9. A computer-implemented method, comprising:

accessing an entropy model trained on fluent natural language text;

invoking at least one large language model to generate an output natural language text for a given an input natural language text, wherein the output natural language text comprises an ordered sequence of tokens;

invoking the entropy model with the output natural language text, wherein the entropy model generates a conditional output probability for each token in the output natural language text;

determining an entropy score for the at least one large language model by accumulating the conditional output probability generated by the entropy model for each token in the output natural language text; and

upon the entropy score indicating low entropy, outputting the output natural language text as fluent natural language.

10. The computer-implemented method of claim 9, further comprising:

upon the entropy score indicating high entropy, discarding the output natural language text.

11. The computer-implemented method of claim 9, wherein the entropy score comprises a sum of each probability generated by the entropy model for each token in the output natural language text.

12. The computer-implemented method of claim 9,

wherein the input natural language text is a call transcript, and

wherein the output natural language text is an email pertaining to the call transcript.

13. The computer-implemented method of claim 12, further comprising:

transmitting the email to a caller of the call transcript.

14. The computer-implemented method of claim 9, wherein the fluent natural language text comprises non-vulgar natural language.

15. The computer-implemented method of claim 9, wherein the entropy model is a neural transformer model with attention.

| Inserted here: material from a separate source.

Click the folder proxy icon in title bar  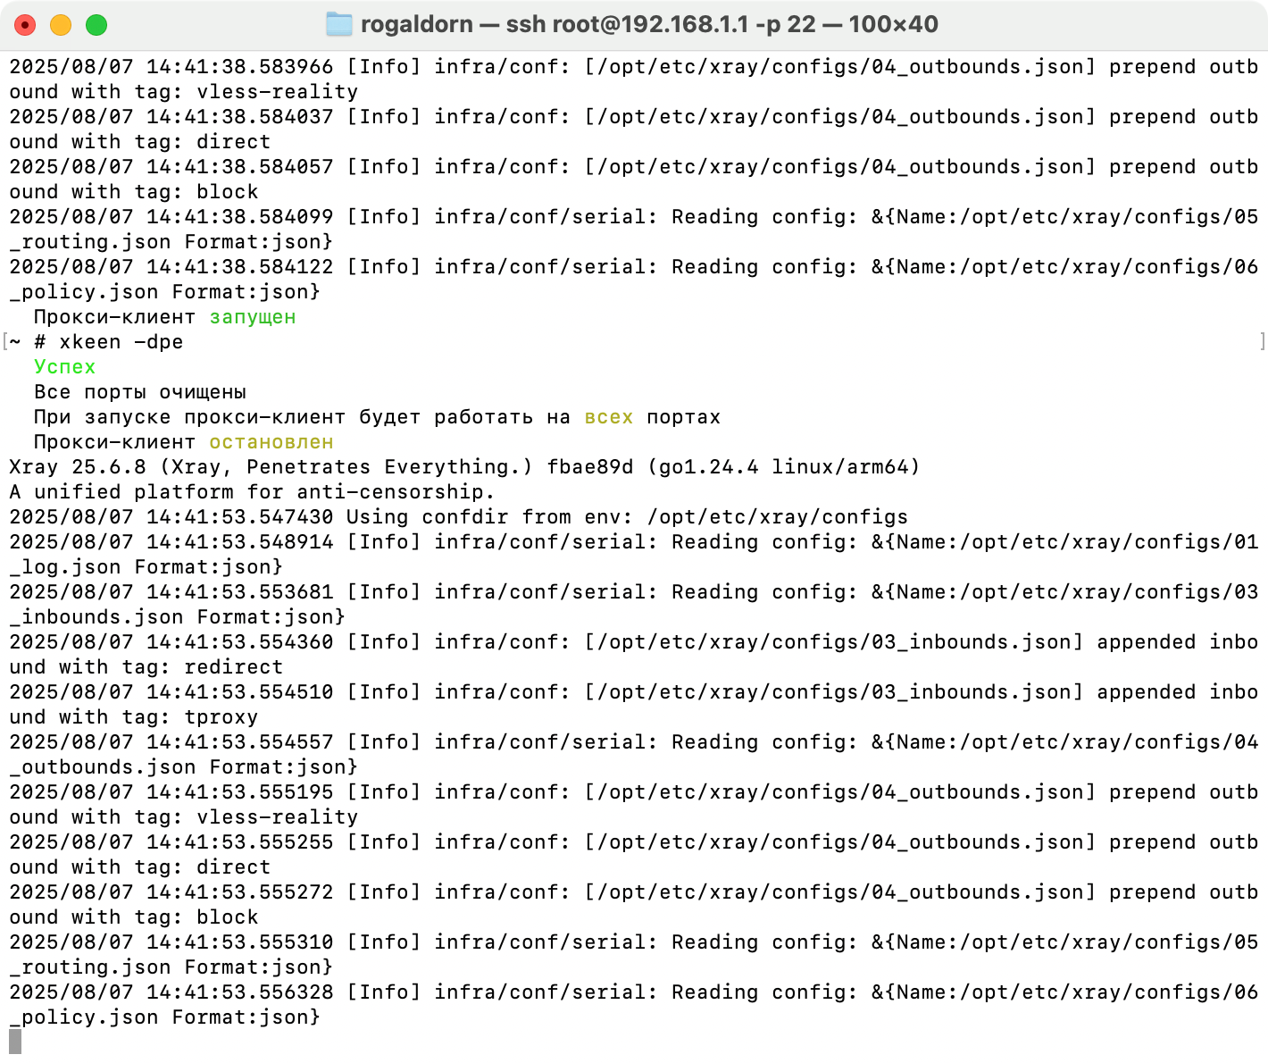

16. A hardware storage device having stored thereon computer executable instructions that are structured to be executable by a processor of a computing device to thereby cause the computing device to perform actions that:

obtain an entropy model configured to recognize fluent natural language text;

invoke a large language model to generate an output natural language text for an input natural language text, wherein the output natural language text comprises an ordered sequence of tokens;

generate an output probability for each token in the output natural language text from the entropy model, wherein the entropy model is given the output natural language text, wherein the output probability for each token represents a likelihood of a select token in the output natural language text following previous tokens in the output natural language text;

accumulate the output probabilities of each token in the output natural language text generated by the entropy model, wherein the accumulated output probabilities represent an entropy of the large language model; and

when the entropy of the large language model meets a threshold, output the output natural language text as fluent and deploy the large language model to generate fluent natural language text for a target application.

17. The hardware storage device of claim 16 having stored thereon computer executable instructions that are structured to be executable by a processor of a computing device to thereby cause the computing device to perform actions that:

when the entropy of the large language model fails to meet a threshold, discard the output natural language text.

18. The hardware storage device of claim 16 having stored thereon computer executable instructions that are structured to be executable by a processor of a computing device to thereby cause the computing device to perform actions that:

pre-train the entropy model with a training dataset comprising fluent natural language samples.

19. The hardware storage device of claim 16, wherein the entropy of the large language model comprises a sum of each probability of each token in the output natural language text generated by the entropy model.

20. The hardware storage device of claim 16, wherein the entropy model is a neural transformer model with attention.